AWS RDS, Aurora, ElastiCache
AWS RDS
Relational database service. It is a managed database service and provide you with databases that uses SQL as the query language and AWS manages it for you.
Database that you can create is Postgres, MySQL, MariaDB, Oracle, Microsoft SQL Server, and AWS Aurora (AWS's proprietary database).
Why RDS over Database on EC2
Well RDS is managed for you so you don't have to deploy them yourself with an EC2 instance. There is automatic continuous backup and restoration capability.
Monitoring dashboard is provided, have read replicas for improved read performance. Multi AZ setup for disaster recovery, and maintenance windows for upgrades.
You can scale vertically by increasing the size and horizontally by increasing the number of instances. The storage is backed by EBS (gp2 or io1).
However, you can't SSH into the underlying EC2 instance can only interact with the database via a database client.
Storage auto scaling
When you first provision your RDS you will specify the initial capacity, and with this feature RDS will detect when you are running out of database storage and scales it automatically.
You will have to set a Maximum storage threshold (the maximum limit that you are willing storage auto scaling to allocate at max for you).
Then it will automatically modify the size of the storage if the amount of free space is < 10%, and the low-storage last at least 5 minutes, and 6 hours has passed since last modification.
This feature is good if you can't predict the amount of storage you will be taking up.
Read replicas
Read replicas is used for read scalability.
Your application will communicate with a RDS database instance and most of the time it is read requests, lots of them actually. Your database might be overwhelmed by those requests and therefore you can set up read replica, which is a copy of the main database instance but can only take read requests. They cannot take write operations since they are a replication of the original.
Read replicas can be setup in the same AZ, cross AZ, or even cross region.
The way that the replicas sync up the data is via asynchronous synchronization meaning that the reads will eventually become consistent. The replicas will catch up when there is free time, which means if your application reads from the replicas there is a possibility that it is reading old data, but it will eventually be synced up with the latest changes.
Replicas can be promoted to its own database giving it the capability of writing.

_ _ _ _

▸ REQUIRED TASK 1
According to the AWS RDS notes, what backs the storage of an RDS database?
▸ REQUIRED TASK 2
Using the AWS RDS notes, explain why an application reading from a read replica might receive old data.
▸ REQUIRED TASK 3
For each statement, say whether it agrees with the AWS RDS notes, and quote the deciding words: (a) Storage auto scaling can change the storage size when free space falls below 10%. (b) Users can SSH into the EC2 instance underlying RDS. (c) Read replicas can only be set up within the same AZ.
The data that comes next is not required here.

▸ DATA SEGMENT
_ _ _ _

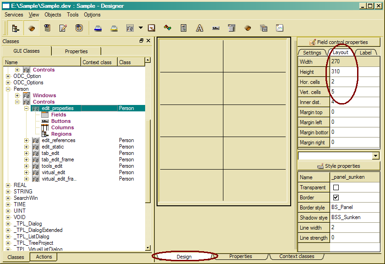Click the Width value field

354,62
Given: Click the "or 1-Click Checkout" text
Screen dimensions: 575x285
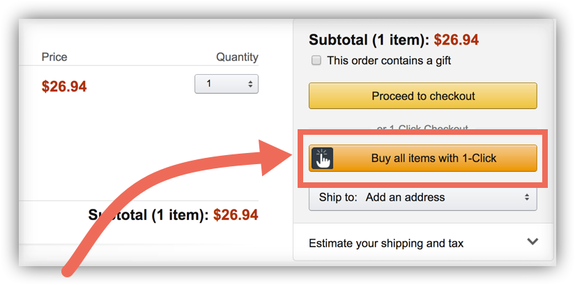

_ _ _ _

▸ FULL RESPONSE 1
EBS, using gp2 or io1.

▸ FULL RESPONSE 2
Replicas sync with the main database asynchronously and catch up when there is free time, so reads are only eventually consistent. Until a replica has caught up, it may still hold data that lacks the latest changes.

▸ FULL RESPONSE 3
(a) Yes: "the amount of free space is < 10%"
(b) No: "you can't SSH into the underlying EC2 instance"
(c) No: "Read replicas can be setup in the same AZ, cross AZ, or even cross region."